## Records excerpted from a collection
-*-*-

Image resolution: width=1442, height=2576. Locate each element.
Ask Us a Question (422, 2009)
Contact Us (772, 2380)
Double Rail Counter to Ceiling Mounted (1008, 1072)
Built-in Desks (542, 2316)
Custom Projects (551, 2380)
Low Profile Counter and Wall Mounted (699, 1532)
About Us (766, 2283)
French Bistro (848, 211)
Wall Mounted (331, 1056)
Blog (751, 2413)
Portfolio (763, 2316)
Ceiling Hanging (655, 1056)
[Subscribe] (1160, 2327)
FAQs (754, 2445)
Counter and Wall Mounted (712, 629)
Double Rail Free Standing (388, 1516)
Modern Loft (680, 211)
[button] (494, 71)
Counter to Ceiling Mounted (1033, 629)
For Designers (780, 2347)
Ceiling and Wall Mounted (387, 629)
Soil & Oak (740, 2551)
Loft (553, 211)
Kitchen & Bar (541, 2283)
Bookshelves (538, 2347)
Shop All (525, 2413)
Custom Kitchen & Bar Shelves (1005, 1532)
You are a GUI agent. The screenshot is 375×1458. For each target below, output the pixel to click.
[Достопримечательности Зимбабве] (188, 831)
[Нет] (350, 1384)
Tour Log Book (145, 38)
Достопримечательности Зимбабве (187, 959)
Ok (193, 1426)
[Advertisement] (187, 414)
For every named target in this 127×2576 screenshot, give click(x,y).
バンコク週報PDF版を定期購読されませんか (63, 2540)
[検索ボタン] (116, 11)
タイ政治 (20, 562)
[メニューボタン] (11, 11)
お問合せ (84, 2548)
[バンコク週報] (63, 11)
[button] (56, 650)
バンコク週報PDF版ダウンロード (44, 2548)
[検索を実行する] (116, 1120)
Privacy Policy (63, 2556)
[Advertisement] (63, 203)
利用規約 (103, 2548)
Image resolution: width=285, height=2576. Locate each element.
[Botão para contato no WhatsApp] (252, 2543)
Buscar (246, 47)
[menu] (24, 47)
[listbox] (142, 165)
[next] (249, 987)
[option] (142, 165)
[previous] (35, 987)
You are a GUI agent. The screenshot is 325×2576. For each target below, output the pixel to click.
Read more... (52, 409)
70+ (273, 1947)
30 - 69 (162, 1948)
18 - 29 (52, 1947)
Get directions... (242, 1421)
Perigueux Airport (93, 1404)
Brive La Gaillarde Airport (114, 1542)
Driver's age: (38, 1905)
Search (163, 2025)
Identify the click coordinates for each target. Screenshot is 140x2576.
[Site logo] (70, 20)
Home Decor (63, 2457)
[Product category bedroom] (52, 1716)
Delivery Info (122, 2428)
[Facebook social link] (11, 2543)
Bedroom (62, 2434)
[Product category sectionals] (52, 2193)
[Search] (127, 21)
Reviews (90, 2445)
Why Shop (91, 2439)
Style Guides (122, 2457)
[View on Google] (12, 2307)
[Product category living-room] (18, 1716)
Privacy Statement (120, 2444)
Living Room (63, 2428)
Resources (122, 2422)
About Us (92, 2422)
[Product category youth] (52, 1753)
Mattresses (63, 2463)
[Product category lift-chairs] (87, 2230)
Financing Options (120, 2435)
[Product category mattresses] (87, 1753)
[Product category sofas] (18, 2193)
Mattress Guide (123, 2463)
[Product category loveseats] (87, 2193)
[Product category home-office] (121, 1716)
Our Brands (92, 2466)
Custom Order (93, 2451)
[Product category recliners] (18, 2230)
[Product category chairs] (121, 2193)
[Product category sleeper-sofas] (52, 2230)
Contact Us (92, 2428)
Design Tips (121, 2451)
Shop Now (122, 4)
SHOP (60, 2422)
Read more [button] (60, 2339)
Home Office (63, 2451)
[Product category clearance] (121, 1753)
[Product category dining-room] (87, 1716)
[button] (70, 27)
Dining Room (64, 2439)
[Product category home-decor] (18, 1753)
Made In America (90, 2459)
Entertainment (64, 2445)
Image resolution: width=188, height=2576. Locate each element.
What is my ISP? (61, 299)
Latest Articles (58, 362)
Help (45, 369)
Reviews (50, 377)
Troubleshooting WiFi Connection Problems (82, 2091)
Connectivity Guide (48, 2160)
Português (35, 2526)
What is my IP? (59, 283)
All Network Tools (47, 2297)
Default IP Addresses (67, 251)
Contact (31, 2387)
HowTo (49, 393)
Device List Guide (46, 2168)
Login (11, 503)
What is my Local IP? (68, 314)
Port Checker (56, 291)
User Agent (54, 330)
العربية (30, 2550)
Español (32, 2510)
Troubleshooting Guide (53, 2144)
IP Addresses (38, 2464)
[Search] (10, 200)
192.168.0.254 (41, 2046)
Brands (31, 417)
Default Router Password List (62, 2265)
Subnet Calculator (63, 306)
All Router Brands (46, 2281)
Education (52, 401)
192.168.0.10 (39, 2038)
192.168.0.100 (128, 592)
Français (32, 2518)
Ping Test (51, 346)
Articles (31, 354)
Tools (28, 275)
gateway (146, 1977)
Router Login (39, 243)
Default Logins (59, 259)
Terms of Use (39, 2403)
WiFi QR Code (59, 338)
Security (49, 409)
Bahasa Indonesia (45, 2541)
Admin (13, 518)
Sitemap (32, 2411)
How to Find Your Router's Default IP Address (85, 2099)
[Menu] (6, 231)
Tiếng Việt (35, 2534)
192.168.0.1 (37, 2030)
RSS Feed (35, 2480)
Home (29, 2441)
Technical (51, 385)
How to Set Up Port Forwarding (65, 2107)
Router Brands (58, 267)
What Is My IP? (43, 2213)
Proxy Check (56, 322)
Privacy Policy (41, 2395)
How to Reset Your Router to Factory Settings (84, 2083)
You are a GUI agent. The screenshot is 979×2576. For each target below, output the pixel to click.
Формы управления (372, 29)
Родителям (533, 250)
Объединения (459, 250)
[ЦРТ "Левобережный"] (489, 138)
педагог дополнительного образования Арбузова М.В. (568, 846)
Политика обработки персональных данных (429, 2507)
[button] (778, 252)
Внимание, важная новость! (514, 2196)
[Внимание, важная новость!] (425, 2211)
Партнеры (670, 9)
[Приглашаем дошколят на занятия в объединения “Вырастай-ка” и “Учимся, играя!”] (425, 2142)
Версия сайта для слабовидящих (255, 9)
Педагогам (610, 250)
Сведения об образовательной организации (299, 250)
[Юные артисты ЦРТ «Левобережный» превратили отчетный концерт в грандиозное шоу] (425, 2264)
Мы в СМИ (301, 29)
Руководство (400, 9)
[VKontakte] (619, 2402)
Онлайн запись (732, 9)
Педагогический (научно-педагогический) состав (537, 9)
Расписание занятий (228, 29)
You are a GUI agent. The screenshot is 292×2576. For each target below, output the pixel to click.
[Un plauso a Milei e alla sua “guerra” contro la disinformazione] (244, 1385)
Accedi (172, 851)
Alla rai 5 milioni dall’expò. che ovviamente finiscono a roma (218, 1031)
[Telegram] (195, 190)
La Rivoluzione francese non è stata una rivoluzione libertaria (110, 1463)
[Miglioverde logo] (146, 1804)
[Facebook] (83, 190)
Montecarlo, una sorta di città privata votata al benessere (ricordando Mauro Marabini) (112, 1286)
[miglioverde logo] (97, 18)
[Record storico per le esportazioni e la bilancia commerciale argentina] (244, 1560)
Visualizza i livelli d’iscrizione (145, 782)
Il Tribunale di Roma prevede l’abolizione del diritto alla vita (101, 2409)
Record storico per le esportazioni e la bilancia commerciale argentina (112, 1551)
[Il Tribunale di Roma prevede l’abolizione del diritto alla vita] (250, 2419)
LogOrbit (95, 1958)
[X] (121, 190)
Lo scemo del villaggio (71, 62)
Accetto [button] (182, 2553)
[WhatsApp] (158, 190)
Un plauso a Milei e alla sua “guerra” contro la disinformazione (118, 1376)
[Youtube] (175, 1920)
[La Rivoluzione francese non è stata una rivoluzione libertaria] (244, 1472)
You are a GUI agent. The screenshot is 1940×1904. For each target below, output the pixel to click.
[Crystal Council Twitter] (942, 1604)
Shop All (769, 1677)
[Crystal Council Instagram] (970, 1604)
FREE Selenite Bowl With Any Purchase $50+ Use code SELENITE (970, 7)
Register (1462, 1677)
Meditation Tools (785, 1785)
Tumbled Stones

-*-*-

## EXERCISE DETAILS
From the entries above, print the lines beginning at the one with "[検索を実行する] (116, 1120)" and stopping after the one with "Brive La Gaillarde Airport (114, 1542)", exactly as written and with nothing else.

## SOLVED PROBLEM
[検索を実行する] (116, 1120)
Privacy Policy (63, 2556)
[Advertisement] (63, 203)
利用規約 (103, 2548)
Image resolution: width=285, height=2576. Locate each element.
[Botão para contato no WhatsApp] (252, 2543)
Buscar (246, 47)
[menu] (24, 47)
[listbox] (142, 165)
[next] (249, 987)
[option] (142, 165)
[previous] (35, 987)
You are a GUI agent. The screenshot is 325×2576. For each target below, output the pixel to click.
Read more... (52, 409)
70+ (273, 1947)
30 - 69 (162, 1948)
18 - 29 (52, 1947)
Get directions... (242, 1421)
Perigueux Airport (93, 1404)
Brive La Gaillarde Airport (114, 1542)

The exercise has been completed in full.